§ **Data extract**
● ● ● ● ● ● ●

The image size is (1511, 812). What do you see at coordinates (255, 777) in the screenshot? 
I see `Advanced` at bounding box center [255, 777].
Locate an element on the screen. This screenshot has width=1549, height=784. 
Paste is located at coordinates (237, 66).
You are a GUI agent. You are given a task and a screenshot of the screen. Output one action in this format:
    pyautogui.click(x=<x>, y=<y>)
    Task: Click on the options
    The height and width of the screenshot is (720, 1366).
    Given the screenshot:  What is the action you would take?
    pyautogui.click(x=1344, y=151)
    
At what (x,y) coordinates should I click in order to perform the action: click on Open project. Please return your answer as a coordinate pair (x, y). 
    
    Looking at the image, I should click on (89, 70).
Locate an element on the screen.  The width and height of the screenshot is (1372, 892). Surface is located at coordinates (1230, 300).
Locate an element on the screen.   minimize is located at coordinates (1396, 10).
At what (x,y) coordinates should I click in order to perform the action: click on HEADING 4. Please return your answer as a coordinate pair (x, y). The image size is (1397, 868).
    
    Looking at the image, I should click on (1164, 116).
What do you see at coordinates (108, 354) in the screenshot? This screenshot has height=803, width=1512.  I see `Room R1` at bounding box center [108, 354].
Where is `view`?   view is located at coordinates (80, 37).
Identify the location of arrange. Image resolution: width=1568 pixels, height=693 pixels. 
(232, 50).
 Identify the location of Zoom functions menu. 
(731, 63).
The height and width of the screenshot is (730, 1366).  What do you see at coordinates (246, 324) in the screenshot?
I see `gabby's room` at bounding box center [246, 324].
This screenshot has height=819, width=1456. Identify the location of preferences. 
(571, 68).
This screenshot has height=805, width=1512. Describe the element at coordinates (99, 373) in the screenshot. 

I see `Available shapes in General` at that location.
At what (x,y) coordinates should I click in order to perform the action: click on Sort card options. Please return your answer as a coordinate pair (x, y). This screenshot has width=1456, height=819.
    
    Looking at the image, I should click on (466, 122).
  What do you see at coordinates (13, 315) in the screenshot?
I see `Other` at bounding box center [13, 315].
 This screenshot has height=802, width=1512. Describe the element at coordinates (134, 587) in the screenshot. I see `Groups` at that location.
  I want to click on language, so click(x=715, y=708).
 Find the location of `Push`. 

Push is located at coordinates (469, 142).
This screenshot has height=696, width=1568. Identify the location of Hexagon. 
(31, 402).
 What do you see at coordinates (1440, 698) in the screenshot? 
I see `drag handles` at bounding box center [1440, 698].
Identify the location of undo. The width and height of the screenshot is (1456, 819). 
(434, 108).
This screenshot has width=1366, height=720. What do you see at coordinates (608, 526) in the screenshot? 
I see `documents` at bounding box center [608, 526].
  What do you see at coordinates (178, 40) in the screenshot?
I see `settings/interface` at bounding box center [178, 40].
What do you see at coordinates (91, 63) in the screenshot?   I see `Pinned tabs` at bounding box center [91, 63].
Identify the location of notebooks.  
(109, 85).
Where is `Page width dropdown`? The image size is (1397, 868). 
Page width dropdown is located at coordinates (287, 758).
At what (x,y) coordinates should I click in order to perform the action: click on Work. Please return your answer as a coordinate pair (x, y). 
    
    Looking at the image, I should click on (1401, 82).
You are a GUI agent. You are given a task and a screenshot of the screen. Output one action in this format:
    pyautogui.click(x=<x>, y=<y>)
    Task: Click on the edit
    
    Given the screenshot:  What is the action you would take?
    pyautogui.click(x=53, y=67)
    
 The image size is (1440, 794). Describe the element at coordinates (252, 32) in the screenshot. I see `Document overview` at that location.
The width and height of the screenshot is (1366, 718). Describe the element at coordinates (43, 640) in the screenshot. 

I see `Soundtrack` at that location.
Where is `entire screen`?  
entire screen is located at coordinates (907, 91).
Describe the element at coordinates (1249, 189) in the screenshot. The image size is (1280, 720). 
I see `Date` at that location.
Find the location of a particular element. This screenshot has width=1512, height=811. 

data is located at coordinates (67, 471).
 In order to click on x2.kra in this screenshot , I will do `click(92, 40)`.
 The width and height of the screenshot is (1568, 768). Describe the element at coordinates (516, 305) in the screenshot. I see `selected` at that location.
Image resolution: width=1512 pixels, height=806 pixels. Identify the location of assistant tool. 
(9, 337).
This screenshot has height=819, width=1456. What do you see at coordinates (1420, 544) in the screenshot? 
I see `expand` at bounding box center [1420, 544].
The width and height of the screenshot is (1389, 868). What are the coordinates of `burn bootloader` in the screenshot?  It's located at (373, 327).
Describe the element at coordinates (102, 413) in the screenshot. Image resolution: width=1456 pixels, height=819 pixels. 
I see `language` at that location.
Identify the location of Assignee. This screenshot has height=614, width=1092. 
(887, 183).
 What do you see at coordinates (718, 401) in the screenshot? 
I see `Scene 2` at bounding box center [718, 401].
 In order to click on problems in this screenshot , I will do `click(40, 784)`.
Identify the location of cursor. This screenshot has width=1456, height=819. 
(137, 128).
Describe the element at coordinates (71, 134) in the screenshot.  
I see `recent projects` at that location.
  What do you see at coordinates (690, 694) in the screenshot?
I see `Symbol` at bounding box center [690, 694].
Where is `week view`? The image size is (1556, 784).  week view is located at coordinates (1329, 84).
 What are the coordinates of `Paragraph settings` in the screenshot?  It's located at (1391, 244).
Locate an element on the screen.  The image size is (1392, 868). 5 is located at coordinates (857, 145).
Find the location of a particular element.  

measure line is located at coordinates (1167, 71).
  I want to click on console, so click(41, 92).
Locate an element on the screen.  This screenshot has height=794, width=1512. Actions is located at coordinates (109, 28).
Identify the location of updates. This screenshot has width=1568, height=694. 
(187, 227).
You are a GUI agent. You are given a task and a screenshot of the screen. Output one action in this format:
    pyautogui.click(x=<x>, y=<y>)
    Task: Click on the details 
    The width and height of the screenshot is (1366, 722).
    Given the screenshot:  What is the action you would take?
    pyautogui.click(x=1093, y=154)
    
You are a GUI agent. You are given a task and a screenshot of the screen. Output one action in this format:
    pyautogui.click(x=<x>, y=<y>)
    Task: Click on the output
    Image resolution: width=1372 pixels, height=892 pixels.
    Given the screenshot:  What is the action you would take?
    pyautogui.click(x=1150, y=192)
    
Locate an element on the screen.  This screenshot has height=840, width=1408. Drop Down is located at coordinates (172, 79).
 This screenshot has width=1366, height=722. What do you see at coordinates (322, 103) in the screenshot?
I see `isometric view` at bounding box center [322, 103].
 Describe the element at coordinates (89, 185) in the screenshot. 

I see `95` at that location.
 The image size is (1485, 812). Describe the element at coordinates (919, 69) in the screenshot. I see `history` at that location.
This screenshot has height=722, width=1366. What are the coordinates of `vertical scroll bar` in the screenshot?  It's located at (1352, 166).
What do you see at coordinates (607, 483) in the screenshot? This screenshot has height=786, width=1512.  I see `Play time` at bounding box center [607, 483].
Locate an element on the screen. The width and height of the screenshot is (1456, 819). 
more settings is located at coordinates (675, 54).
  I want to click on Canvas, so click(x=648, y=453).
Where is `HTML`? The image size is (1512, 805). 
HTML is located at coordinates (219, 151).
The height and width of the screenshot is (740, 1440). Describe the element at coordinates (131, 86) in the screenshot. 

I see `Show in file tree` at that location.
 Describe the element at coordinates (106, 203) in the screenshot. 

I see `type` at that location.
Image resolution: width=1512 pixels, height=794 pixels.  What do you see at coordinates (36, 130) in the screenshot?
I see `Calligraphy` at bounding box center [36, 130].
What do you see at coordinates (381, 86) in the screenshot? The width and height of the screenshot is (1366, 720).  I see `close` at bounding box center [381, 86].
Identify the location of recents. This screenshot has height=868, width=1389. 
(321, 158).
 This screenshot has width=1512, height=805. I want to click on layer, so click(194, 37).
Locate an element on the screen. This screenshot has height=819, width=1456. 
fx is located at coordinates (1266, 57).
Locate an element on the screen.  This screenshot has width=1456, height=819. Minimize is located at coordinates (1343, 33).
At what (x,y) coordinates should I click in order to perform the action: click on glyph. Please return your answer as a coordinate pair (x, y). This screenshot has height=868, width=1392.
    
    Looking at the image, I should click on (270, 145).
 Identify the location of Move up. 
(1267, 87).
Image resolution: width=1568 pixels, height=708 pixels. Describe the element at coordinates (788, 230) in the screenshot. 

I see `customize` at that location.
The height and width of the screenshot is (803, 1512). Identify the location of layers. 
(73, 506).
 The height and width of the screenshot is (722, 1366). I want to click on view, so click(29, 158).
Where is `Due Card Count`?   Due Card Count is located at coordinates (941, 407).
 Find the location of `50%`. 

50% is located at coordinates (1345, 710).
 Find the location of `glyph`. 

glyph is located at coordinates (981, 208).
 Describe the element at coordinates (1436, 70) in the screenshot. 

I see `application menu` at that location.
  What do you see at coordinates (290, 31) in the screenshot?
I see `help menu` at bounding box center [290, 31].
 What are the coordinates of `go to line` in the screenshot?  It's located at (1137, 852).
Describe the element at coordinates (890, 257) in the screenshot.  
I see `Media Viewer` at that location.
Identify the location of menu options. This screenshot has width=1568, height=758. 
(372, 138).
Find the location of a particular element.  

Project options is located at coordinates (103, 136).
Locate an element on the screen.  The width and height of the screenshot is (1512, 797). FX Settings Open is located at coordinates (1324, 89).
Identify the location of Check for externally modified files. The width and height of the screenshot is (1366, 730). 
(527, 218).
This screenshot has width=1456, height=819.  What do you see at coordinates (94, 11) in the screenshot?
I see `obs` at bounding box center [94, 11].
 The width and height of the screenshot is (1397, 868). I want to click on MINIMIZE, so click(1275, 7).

● ● ● ● ● ● ●

§ **Given problem**
Swap "Identify the location of" for "Find the position of" in the data, starting at the line containing "coordinates (80, 37)." and ending at the line containing "Page width dropdown is", and leave everything else unchanged. Return only those lines.

§ **Right answer**
Where is `view`?   view is located at coordinates (80, 37).
Find the position of arrange. Image resolution: width=1568 pixels, height=693 pixels. 
(232, 50).
 Find the position of Zoom functions menu. 
(731, 63).
The height and width of the screenshot is (730, 1366).  What do you see at coordinates (246, 324) in the screenshot?
I see `gabby's room` at bounding box center [246, 324].
This screenshot has height=819, width=1456. Find the position of preferences. 
(571, 68).
This screenshot has height=805, width=1512. Describe the element at coordinates (99, 373) in the screenshot. 

I see `Available shapes in General` at that location.
At what (x,y) coordinates should I click in order to perform the action: click on Sort card options. Please return your answer as a coordinate pair (x, y). This screenshot has width=1456, height=819.
    
    Looking at the image, I should click on (466, 122).
  What do you see at coordinates (13, 315) in the screenshot?
I see `Other` at bounding box center [13, 315].
 This screenshot has height=802, width=1512. Describe the element at coordinates (134, 587) in the screenshot. I see `Groups` at that location.
  I want to click on language, so click(x=715, y=708).
 Find the location of `Push`. 

Push is located at coordinates (469, 142).
This screenshot has height=696, width=1568. Find the position of Hexagon. 
(31, 402).
 What do you see at coordinates (1440, 698) in the screenshot? 
I see `drag handles` at bounding box center [1440, 698].
Find the position of undo. The width and height of the screenshot is (1456, 819). 
(434, 108).
This screenshot has width=1366, height=720. What do you see at coordinates (608, 526) in the screenshot? 
I see `documents` at bounding box center [608, 526].
  What do you see at coordinates (178, 40) in the screenshot?
I see `settings/interface` at bounding box center [178, 40].
What do you see at coordinates (91, 63) in the screenshot?   I see `Pinned tabs` at bounding box center [91, 63].
Find the position of notebooks.  
(109, 85).
Where is `Page width dropdown`? The image size is (1397, 868). 
Page width dropdown is located at coordinates (287, 758).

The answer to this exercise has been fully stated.